La princesse étant dans le vaisseau, l’on tira plus de cent coups de canon, et plus de mille fusées. Elle arriva très-heureusement au port ; et trouva le roi et la reine qui l’attendaient avec tant de bonté, qu’ils ne lui laissèrent pas le temps de leur demander pardon de ses extravagances passées, quoiqu’elle se fût jetée à leurs pieds dès qu’elle les avait vus ; mais la tendresse paternelle l’avait prévenue, et l’on mit tout sur la vieille Carabosse.

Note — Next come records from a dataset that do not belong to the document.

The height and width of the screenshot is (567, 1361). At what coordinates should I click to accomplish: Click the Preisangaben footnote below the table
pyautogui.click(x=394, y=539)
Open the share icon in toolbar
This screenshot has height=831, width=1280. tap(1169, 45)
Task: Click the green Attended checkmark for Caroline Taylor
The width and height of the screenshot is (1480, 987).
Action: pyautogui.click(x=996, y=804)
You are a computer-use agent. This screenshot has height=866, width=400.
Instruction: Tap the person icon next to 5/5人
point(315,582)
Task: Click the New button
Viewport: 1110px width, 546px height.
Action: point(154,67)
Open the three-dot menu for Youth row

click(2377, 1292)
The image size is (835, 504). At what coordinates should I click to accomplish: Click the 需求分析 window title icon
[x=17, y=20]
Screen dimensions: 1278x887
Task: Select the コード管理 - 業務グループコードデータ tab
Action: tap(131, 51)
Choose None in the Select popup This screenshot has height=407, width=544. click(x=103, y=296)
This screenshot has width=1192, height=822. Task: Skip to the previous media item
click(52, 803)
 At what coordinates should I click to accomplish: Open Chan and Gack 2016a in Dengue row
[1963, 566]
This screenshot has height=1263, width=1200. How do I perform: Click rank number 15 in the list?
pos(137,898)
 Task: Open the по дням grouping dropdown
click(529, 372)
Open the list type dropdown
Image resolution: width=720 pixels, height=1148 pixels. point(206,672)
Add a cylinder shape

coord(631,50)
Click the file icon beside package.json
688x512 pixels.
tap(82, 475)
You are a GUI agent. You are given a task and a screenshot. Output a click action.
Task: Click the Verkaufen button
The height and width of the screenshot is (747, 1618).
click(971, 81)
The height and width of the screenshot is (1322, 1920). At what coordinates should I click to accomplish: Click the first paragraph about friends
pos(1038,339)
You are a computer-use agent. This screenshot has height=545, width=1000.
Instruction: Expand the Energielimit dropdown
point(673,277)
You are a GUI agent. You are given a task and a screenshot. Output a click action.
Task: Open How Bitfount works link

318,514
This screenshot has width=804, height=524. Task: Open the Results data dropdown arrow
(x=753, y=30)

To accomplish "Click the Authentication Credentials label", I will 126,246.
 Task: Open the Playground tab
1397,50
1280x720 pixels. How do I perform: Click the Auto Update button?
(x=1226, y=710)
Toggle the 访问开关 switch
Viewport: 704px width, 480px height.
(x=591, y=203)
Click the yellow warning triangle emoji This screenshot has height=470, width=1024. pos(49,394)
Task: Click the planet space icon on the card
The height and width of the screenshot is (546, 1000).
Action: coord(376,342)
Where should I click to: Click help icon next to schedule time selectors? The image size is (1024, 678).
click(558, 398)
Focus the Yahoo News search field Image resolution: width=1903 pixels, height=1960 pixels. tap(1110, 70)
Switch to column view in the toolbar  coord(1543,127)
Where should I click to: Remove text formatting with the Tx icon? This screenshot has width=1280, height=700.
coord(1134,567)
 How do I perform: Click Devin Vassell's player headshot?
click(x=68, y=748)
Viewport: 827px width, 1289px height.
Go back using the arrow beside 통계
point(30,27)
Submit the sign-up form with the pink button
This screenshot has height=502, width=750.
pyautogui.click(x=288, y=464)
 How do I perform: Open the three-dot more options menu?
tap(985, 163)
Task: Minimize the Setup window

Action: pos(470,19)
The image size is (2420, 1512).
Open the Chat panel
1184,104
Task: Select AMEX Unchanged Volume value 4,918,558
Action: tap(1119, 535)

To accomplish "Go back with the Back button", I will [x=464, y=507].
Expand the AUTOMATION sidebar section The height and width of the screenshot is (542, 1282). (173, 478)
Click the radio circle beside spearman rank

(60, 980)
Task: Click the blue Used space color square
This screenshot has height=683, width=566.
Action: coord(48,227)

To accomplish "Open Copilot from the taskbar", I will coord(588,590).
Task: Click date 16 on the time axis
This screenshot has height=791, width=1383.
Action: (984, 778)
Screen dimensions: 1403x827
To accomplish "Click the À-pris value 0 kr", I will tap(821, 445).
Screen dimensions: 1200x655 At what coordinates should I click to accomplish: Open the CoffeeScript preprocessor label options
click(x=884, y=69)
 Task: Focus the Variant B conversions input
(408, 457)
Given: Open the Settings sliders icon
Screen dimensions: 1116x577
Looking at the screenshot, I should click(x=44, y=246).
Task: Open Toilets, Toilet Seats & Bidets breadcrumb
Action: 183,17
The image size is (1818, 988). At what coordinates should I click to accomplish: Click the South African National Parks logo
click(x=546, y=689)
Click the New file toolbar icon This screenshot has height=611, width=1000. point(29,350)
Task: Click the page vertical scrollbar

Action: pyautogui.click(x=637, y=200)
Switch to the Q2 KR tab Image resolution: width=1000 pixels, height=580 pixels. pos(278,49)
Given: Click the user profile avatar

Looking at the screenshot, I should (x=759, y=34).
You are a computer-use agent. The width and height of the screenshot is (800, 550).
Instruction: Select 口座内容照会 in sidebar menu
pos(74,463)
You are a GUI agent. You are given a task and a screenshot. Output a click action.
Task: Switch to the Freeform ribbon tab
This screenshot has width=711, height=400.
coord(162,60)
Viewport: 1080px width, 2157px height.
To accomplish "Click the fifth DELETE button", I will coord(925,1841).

Dans le même temps, le fils du grand roi Merlin arriva, inquiet de ne recevoir aucunes nouvelles de son ambassadeur. Il avait mille chevaux, et trente laquais bien habillés de rouge, avec de riches galons d’or : il était cent fois plus aimable que l’ingrat Fanfarinet. L’on n’eut garde de lui conter l’aventure de l’enlèvement, cela lui aurait peut-être donné quelques soupçons : on lui dit d’un air fort sincère, que son ambassadeur ayant soif, et voulant tirer de l’eau pour boire, était tombé dans le puits, et s’y était noyé. Il le crut sans peine, et l’on fit la noce, où la joie fut si grande, qu’elle effaça tous les chagrins passés.

À quelque chose qu’amour nous puisse assujétir,
Des règles du devoir on ne doit point sortir ;
Et malgré le penchant qui souvent nous entraîne ;
Je veux que la raison soit toujours souveraine ;
Que toujours maîtresse du cœur,
Elle règle à son gré nos vœux et notre ardeur.